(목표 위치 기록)

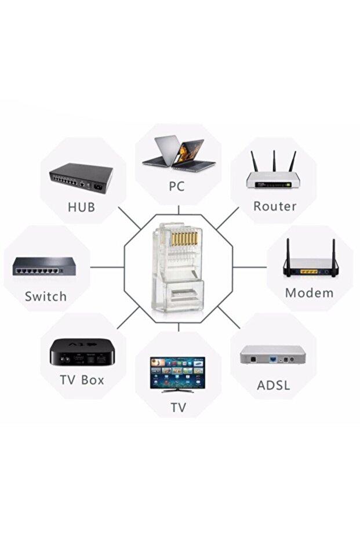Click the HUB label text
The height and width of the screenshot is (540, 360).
coord(81,207)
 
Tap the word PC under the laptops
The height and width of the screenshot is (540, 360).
coord(177,187)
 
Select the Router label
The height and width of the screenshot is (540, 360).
coord(275,206)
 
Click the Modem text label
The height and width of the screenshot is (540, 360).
coord(309,292)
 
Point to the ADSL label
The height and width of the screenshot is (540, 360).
coord(273,385)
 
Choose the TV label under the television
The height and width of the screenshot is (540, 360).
coord(178,408)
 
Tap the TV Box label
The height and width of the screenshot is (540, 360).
coord(82,380)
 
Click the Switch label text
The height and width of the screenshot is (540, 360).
coord(45,296)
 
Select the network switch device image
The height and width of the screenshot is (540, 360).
coord(45,267)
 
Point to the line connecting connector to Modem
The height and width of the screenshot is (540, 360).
coord(249,267)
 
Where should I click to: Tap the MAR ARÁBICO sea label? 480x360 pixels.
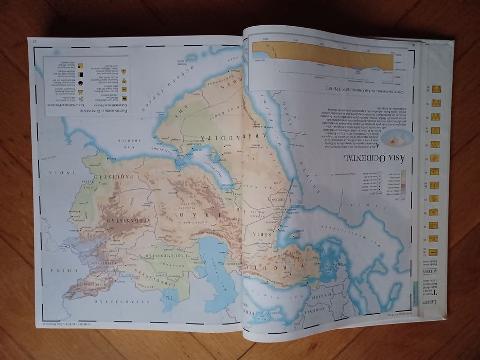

- 과제 요구 사항 -
위 목록에서 "Choose the TV label under the television" 문구가 있는 줄부터 "coord(45,296)" 문구가 있는 줄까지, 양 끝 줄을 포함해 그대로 옮겨 적으세요.

- 전체 답안 -
Choose the TV label under the television
The height and width of the screenshot is (540, 360).
coord(178,408)
 
Tap the TV Box label
The height and width of the screenshot is (540, 360).
coord(82,380)
 
Click the Switch label text
The height and width of the screenshot is (540, 360).
coord(45,296)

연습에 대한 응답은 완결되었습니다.